* Your goal *
Collect each line from the entries below that contains the word "logo". Treat uppercase and lowercase letters as distinct.

* Provided entries *
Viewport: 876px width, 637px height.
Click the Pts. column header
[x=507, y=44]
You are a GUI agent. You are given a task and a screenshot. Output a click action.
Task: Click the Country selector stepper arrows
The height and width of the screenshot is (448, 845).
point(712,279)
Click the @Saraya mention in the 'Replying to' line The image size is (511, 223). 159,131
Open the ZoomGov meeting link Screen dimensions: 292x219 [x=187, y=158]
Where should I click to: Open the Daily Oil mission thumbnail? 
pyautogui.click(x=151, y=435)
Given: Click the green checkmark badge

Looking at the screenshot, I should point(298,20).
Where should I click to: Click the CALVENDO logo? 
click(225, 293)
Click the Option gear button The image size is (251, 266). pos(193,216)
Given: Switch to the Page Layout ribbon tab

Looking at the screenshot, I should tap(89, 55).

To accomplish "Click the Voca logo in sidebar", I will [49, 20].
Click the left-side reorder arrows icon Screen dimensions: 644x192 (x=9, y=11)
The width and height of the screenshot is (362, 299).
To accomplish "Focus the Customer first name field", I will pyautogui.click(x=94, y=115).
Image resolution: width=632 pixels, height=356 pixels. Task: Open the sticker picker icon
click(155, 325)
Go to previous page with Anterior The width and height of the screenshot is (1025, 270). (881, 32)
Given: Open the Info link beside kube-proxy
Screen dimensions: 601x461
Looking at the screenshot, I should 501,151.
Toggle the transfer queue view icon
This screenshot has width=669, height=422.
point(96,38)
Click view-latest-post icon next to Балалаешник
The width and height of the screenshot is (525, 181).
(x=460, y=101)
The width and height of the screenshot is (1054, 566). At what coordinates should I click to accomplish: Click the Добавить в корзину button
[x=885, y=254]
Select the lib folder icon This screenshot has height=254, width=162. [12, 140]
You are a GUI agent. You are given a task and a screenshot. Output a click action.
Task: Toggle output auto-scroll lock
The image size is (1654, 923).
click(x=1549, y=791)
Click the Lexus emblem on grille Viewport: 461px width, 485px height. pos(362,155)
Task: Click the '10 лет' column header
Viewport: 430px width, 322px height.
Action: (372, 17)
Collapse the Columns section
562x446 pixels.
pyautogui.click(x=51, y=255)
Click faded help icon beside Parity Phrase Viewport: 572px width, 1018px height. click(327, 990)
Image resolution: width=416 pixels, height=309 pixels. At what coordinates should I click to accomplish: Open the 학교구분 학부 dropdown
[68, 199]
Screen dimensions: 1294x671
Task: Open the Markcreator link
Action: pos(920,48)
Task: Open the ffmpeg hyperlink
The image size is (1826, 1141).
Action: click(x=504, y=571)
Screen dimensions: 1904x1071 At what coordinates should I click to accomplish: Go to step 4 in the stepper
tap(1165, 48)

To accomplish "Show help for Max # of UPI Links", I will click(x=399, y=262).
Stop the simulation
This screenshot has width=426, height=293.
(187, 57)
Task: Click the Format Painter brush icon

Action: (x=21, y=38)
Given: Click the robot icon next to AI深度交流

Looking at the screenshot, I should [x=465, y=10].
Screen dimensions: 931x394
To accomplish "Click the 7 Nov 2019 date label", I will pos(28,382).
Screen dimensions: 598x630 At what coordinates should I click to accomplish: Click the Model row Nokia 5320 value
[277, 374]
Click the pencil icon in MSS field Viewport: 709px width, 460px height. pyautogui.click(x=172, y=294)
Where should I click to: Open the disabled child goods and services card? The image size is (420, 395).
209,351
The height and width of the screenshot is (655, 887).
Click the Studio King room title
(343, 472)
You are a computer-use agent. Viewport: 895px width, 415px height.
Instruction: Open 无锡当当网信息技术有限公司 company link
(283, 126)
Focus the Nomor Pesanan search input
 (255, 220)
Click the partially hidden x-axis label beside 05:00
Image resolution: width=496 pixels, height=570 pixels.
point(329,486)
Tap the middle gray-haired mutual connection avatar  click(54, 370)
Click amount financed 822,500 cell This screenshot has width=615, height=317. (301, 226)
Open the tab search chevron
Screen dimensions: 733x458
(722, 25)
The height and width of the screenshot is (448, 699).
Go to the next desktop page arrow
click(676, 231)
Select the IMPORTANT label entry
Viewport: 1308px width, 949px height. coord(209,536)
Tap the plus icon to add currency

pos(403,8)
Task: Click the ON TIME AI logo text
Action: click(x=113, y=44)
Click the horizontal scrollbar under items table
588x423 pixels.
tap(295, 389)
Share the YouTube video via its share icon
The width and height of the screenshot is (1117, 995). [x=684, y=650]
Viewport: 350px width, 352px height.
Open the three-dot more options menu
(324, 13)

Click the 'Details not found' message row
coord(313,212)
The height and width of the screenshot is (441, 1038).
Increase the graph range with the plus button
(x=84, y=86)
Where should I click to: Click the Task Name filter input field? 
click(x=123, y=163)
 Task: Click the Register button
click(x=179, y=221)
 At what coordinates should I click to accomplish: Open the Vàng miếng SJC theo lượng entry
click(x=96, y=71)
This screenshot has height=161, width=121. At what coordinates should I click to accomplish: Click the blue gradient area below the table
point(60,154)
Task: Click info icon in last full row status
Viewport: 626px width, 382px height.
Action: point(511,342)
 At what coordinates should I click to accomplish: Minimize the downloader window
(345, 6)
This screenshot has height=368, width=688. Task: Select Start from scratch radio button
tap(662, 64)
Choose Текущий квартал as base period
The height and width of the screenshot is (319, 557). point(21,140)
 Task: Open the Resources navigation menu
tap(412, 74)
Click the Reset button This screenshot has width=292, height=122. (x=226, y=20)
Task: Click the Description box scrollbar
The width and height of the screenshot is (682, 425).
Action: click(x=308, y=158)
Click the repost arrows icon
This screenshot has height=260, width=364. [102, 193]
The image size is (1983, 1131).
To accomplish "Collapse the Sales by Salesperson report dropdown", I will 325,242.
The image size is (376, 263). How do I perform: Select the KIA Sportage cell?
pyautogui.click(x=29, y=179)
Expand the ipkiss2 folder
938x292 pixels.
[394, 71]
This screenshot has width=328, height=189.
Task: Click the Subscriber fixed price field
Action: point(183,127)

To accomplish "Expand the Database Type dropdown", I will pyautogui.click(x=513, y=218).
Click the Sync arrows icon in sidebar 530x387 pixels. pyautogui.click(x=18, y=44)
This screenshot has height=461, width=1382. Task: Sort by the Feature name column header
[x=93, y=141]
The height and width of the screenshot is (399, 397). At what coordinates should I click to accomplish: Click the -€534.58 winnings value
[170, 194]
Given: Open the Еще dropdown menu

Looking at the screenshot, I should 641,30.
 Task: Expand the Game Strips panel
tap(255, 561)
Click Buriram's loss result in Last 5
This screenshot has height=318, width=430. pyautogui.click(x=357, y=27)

* Result below *
Where should I click to: Click the CALVENDO logo? 
To accomplish "Click the Voca logo in sidebar", I will [49, 20].
Task: Click the ON TIME AI logo text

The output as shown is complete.